Q3：用候选抗体检测已赋值的临床样本，相关性指标较差。

方案：

1.样本来源及赋值数据是否可靠？样本是否新鲜？有条件的话可以用对照试剂盒对样本进行检测，以确定样本的实际数值是否发生改变。
2.样本中存在干扰成分，需筛选合适的阻断剂。

Q4：标记好的抗体，封闭完了放在储存液里，一两天后有沉淀。

胶体金或是荧光微球标记后的抗体时间久了出现轻微沉淀很正常，涡旋或是水浴超声沉淀即可消失，如果出现结块沉淀，超声后仍无法去除，则可能存在以下问题：
1.标记体系中pH值不合适，导致在标记时就出现聚沉的现象，设置pH梯度进行调试
2.封闭剂的成分或是用量不合适，导致金颗粒或是微球表面有裸露位点，在储存时出现交联聚集；调整封闭剂用量或更换封闭剂（厂家、种类）再测试。
3.储存液不合适，导致偶联的复合物不稳定出现解离，需重新配制储存液。

Q5：为了提升试纸条检测上限，T线提升了包被用量，为什么信号并没有增加？

NC膜结合蛋白的量是有限的，超过上限后多余的蛋白没有结合或结合的不牢固，甚至会造成蛋白的堆积，形成空间位阻效应，致使检测时信号会不再增加甚至降低。在调整工艺时，需要根据测试结果选择合适的包被用量。

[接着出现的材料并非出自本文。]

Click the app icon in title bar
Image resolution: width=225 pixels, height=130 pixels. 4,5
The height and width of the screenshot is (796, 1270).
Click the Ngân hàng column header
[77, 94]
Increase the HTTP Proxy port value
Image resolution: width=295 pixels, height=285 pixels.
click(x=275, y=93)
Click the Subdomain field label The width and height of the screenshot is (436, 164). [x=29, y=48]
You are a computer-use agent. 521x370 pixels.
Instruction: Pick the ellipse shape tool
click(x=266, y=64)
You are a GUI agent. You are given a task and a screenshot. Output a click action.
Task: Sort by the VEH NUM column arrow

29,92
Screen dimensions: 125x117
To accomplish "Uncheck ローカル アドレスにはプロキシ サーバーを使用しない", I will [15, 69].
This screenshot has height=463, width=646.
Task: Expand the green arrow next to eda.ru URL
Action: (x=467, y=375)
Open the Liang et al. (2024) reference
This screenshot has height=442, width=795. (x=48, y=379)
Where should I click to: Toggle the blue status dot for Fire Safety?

Q6：阴性组用样本稀释液进行测试，T线出现假阳性是因为什么？

这种假阳是由于标记物和包被的蛋白非特异性结合造成的，项目中很常见，可从以下几个方面解决：
1.在标记时更换封闭剂成分或是增加用量。
2.在不影响试剂灵敏度的情况下，降低标记和包被抗体用量，将整体信号压下来，来消除这种本底信号。
3.增加离子浓度，或更换稀释液，改用其他体系进行尝试。